Culture media developed for cell-cultivated meat production should promote muscle SC proliferation but should not interfere with differentiation or change the cell properties. Although SCs usually differentiate into muscle cells, transdifferentiation may also occur depending on the culture medium composition. To evaluate the risk of transdifferentiation, we therefore cultured HWSCs in the three different proliferation media (control, SF, and MS) for 6 days, followed by 4 days in the same differentiation medium, and investigated changes in morphology and mRNA and protein expression. All HWSCs cultured in the proliferation media were successfully differentiated, and cells cultured in SF and MS displayed a more differentiated phenotype with fused and long tubular shapes (Fig. 4A). Because some condition can induce transdifferentiation, ORO staining indicated that no phenotypic change to adipocyte-like cells occurred in SF and MS, confirming that transdifferentiation did not occur. Furthermore, the mRNA expression levels of the differentiation markers p38, MyoD, and MyoG in HWSCs incubated in SF and MS were significantly upregulated compared to those incubated in the control medium (Fig. 4B). The protein expression levels of Desmin and MyoG were also elevated in SF and MS compared to the control medium (Fig. 4C), and ICC indicated higher expression of MyoD and MyoG in cells grown in SF and MS compared to those in the control medium (Fig. 4D).

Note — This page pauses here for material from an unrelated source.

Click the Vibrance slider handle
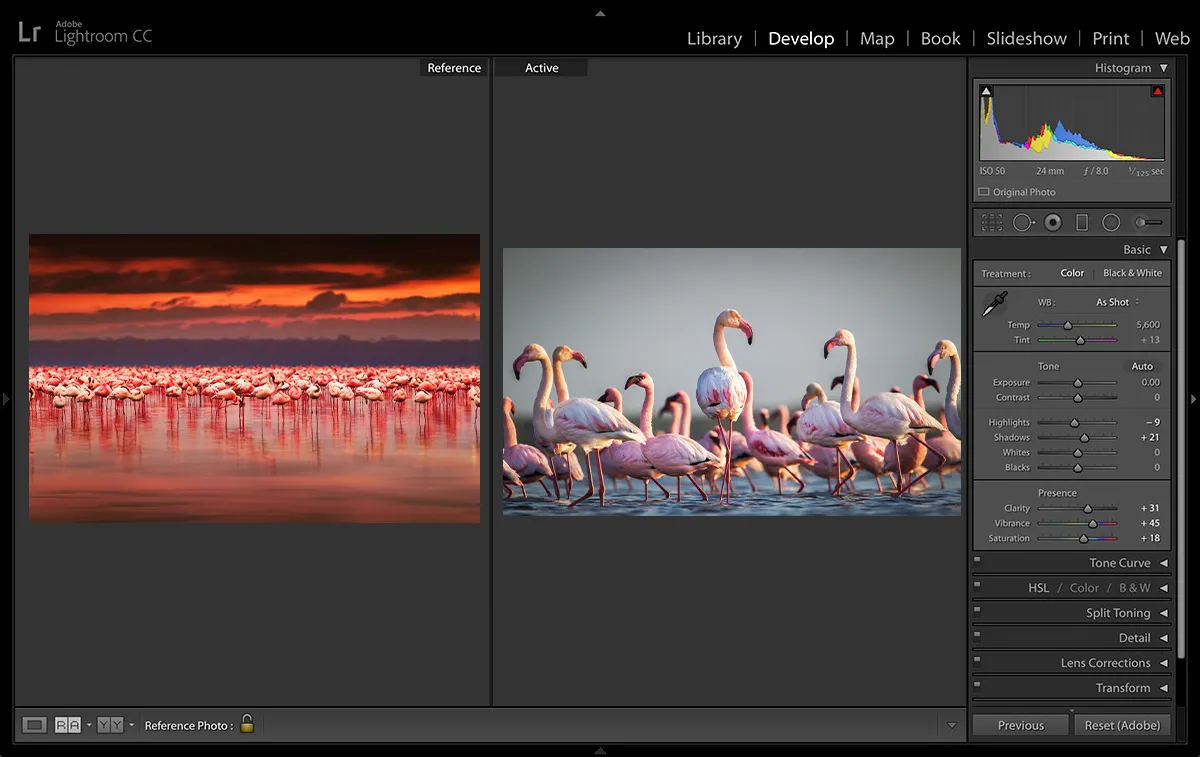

Increased proliferation may affect differentiation capacity, and previous studies have reported that higher initial cell densities of C2C12 cells cultured in serum-free medium lead to dramatically higher cell proliferation and differentiation (Allen et al., 1985). Our results also showed increased differentiation rates and differentiation biomarker expression in cells grown in proliferation-promoting SF and MS. Some substances cause transdifferentiation. Ciglitazone, a potent activator of adipogenesis, switches the differentiation pathway from porcine SCs to adipocytes in vitro (Singh et al., 2007). In addition, MyoD-deficient myoblasts differentiated into brown adipocytes (Wang et al., 2017). However, in the present study, no phenotypic changes were observed in HWSCs upon medium replacement. This suggests that SF and MS media do not contain transdifferentiation inducer, and are therefore suitable for HWSC culture.
Conclusion
Our results suggest that the selected SF and MS media provide an optimal culture environment for HWSCs, promoting both proliferation and differentiation. Furthermore, FGF2 present in SF and MS may be a key factor in promoting proliferation. SF and MS therefore have the potential to improve cell-cultivated meat production by increasing production yield. Further research and optimization of these media may contribute to the development of more sustainable and economic serum-free media for cell-cultivated meat production.